# GIVEN TEXT
Content starts

LLM Assisted Visualization Analysis Pipeline

Project Description

This project presents a scalable, end-to-end system for extracting, classifying, and interactively exploring large collections of scholarly figures using a multimodal language model (LLM). Leveraging Playwright automation and OpenAlex harvesting, we collected over 11,000 publication PDFs. Figures are isolated using pdffigures2 and a Faster R-CNN-based detector, followed by zero-shot chart-type classification via GPT-4o prompting. The resulting metadata populates a dual-mode exploration interface—a traditional 2D dashboard and a 3D free-exploration environment built with Observable Framework, Three.js, and D3.js.

Designed to support visualization service providers, the system enables rapid trend discovery, technique identification, and cross-domain consulting. Initial evaluations show a manual-verification accuracy of 91.2%, with the potential to reduce manual annotation efforts by over 98%. Future work will integrate Vision Transformer embeddings with t-SNE/UMAP dimensionality reduction for taxonomy-free exploration.

This work would not have been possible without the support of the ITP community, as well as Carolina Roe-Raymond (Princeton University) and Devin Richard Bayly (University of Arizona).

Technical Details

Data Acquisition & Preprocessing:

1. OpenAlex API harvesting

2. Playwright browser automation

3. pdffigures2 for figure–caption extraction

4. VisImages-Detection (Faster R‑CNN) for subfigure isolation

Classification:

1. Zero-shot chart-type inference via OpenAI GPT‑4o (version: 2024‑08‑06)

Content ends

# PROBLEMS TO WORK ON
A: Return, character for character, the part of the visualization pipeline text that opens with the words containing "Project Description" and closes with "Three.js, and D3.js.".
B: According to the visualization pipeline text, what manual-verification accuracy did initial evaluations of the system show?

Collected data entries
Content starts

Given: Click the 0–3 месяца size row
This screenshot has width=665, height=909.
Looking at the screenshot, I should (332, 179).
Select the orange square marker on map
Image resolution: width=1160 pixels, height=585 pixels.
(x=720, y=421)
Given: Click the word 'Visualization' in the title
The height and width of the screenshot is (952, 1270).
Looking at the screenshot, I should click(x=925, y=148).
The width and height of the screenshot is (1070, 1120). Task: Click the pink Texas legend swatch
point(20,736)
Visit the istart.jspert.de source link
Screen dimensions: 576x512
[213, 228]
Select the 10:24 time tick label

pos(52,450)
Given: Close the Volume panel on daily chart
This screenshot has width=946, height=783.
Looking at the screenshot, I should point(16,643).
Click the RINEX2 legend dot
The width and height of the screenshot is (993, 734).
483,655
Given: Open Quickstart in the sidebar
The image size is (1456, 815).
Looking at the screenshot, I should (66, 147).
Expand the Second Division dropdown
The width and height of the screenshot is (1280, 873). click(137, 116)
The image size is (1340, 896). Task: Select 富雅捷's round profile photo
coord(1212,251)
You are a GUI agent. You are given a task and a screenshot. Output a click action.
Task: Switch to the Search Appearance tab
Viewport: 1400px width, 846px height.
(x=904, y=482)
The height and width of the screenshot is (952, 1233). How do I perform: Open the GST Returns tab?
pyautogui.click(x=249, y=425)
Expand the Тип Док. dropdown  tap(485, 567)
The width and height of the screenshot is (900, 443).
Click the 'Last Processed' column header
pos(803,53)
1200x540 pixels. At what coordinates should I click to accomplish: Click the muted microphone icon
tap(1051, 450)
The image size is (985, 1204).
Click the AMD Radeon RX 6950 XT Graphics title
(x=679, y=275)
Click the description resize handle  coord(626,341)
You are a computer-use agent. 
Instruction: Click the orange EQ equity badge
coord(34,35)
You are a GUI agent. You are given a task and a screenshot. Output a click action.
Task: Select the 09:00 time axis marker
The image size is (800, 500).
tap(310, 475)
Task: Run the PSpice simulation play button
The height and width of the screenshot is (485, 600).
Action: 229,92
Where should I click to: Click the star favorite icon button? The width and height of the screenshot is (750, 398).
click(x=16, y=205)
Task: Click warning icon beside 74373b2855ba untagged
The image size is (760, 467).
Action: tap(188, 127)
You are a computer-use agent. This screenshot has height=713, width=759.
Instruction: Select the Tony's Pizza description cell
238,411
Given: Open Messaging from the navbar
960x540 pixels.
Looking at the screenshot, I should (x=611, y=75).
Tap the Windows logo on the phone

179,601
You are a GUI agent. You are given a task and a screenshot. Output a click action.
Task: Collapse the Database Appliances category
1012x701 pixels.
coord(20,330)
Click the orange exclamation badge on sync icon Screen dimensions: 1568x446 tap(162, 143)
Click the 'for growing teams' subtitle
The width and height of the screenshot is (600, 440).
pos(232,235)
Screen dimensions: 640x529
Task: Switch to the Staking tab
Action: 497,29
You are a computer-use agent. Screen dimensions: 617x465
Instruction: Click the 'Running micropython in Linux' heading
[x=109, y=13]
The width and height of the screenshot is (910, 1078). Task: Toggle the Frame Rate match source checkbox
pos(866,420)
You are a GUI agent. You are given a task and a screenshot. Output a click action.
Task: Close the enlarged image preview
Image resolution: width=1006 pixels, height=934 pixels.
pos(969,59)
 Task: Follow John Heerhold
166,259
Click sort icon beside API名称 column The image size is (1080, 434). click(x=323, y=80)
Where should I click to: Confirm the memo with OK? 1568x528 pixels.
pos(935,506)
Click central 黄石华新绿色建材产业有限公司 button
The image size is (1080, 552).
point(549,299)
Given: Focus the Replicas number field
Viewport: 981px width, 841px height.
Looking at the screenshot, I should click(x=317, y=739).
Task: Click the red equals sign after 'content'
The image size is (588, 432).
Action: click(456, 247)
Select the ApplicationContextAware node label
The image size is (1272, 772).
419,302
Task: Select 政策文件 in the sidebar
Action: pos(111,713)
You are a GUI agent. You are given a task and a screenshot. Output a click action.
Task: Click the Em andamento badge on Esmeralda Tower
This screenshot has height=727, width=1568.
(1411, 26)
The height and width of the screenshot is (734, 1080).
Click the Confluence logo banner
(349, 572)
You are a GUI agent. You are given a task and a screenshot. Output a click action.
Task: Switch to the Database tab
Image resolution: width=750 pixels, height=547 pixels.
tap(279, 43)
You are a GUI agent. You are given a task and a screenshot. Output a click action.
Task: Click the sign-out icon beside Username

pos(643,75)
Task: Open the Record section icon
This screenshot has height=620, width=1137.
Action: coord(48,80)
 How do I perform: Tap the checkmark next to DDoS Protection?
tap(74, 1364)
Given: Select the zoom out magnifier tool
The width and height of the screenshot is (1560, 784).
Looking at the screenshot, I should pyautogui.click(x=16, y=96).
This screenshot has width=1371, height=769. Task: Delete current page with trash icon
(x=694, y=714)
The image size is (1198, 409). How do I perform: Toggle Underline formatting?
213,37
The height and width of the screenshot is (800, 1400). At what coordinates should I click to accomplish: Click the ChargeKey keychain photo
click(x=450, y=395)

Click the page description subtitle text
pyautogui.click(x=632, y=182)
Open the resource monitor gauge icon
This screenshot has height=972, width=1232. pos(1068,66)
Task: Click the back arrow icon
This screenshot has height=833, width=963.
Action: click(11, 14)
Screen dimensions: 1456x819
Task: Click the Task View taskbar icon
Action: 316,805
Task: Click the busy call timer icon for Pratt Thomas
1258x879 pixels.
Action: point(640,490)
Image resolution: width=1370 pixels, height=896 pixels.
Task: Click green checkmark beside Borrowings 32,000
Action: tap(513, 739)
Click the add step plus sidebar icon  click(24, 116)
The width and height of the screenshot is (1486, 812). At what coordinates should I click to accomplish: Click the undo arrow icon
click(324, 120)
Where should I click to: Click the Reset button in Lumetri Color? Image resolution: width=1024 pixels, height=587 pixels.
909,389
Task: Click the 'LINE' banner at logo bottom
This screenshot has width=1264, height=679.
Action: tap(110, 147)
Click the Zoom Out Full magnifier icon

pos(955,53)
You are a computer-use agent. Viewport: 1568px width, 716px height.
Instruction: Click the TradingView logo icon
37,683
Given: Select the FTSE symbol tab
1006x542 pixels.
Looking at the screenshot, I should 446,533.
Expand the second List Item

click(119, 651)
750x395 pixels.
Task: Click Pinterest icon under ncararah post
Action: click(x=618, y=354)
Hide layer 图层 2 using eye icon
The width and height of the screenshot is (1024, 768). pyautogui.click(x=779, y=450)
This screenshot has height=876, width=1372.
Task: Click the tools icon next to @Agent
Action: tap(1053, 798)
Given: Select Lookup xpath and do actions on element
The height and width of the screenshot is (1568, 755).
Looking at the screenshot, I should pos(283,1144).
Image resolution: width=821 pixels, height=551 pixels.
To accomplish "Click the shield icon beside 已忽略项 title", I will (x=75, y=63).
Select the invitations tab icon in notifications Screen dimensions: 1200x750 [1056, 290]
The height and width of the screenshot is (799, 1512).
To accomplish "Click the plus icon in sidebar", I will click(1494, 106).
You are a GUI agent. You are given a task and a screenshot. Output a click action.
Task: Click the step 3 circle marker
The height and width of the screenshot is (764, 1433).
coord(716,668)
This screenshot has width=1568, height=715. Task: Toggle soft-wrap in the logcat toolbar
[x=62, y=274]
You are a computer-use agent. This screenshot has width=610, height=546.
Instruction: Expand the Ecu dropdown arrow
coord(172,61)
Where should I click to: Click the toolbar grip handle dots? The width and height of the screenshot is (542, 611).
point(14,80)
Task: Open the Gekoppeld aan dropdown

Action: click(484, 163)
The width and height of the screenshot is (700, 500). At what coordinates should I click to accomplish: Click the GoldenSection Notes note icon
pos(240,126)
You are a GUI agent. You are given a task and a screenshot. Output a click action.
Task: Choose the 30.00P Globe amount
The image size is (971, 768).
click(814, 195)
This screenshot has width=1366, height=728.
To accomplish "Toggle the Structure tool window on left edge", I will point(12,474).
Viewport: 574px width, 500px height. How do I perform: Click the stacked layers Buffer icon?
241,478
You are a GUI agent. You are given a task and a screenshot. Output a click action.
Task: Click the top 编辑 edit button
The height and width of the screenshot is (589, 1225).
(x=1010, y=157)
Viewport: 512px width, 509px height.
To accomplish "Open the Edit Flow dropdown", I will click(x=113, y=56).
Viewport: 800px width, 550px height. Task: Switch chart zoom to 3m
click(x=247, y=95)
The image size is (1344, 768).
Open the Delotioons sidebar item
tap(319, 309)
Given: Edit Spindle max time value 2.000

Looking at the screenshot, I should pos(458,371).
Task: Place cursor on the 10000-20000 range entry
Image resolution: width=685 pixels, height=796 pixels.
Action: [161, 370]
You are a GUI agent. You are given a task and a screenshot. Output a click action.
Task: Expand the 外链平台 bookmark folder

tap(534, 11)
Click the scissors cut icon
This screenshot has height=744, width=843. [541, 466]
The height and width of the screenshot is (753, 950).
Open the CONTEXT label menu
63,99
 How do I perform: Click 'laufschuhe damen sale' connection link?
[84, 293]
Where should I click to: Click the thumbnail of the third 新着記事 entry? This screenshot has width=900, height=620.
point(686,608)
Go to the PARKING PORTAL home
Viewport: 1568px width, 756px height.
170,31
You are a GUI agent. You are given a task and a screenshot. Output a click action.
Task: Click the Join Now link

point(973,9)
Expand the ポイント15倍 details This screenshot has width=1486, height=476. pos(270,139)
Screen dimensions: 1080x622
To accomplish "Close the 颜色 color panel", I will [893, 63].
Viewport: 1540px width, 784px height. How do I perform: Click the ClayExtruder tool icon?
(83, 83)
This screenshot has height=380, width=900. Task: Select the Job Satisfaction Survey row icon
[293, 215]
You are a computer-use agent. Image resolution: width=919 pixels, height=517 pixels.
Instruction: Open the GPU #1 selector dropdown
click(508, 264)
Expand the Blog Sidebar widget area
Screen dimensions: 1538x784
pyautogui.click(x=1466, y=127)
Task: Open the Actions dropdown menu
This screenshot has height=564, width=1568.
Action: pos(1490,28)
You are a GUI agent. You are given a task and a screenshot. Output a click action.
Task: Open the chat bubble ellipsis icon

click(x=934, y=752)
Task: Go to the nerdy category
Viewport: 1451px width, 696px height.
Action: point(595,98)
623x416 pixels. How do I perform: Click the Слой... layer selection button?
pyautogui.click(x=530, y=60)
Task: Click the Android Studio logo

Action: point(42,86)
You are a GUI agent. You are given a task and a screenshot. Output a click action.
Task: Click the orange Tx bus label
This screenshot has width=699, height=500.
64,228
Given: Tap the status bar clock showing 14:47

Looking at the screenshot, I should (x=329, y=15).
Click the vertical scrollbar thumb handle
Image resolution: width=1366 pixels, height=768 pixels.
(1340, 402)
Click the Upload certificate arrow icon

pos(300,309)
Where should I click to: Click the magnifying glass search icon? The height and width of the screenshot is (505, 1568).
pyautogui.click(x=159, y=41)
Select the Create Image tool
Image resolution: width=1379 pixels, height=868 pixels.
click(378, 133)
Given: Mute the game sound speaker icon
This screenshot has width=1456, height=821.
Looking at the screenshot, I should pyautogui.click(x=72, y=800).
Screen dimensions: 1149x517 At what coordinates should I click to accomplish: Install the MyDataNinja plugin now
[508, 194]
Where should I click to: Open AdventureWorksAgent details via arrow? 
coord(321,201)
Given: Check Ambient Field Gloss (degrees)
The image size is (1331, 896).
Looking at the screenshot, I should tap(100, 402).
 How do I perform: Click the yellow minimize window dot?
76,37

Content ends

# RESPONSES IN ORDER
A:
Project Description

This project presents a scalable, end-to-end system for extracting, classifying, and interactively exploring large collections of scholarly figures using a multimodal language model (LLM). Leveraging Playwright automation and OpenAlex harvesting, we collected over 11,000 publication PDFs. Figures are isolated using pdffigures2 and a Faster R-CNN-based detector, followed by zero-shot chart-type classification via GPT-4o prompting. The resulting metadata populates a dual-mode exploration interface—a traditional 2D dashboard and a 3D free-exploration environment built with Observable Framework, Three.js, and D3.js.

B: 91.2%